With the cooperation of the Keene Recycling Center, Dr. Traviss and her research team mounted particle impactors in the operator’s cabs in machinery at the Center, collecting samples of both petroleum diesel and biodiesel exhaust. The impactors can separate out different sizes of extremely tiny particles, which lets the researchers see exactly what the drivers are breathing. This approach makes Dr. Traviss’ study different from all the others, which collect samples from diesel engines set up in a lab. Dr. Traviss’ samples are real-world. “The exhaust we’re collecting is diluted in the air, it’s going through chemical reactions from the sunlight, and it’s combining with other molecules in the air,” Dr.

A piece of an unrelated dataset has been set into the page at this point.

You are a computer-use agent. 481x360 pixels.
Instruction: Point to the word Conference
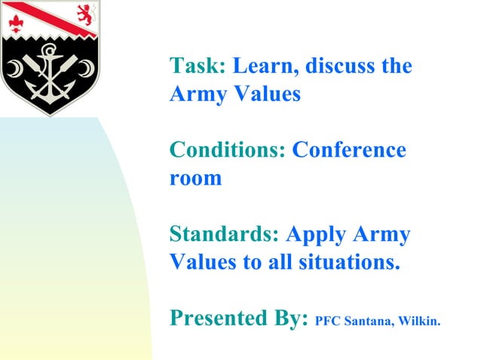coord(349,151)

Traviss explained. “We’re studying the quantity of the particulate matter the driver is breathing and its unique chemical composition, which we hypothesize will be different from particles collected directly from the tailpipe.”
So far, Traviss’ team has confirmed that the amount of particulates in biodiesel exhaust is indeed lower than those from petroleum diesel, although they also found that they are chemically different. They’ll now be using a $400,000 grant from the National Institute of Health to test the toxicity of those particulates.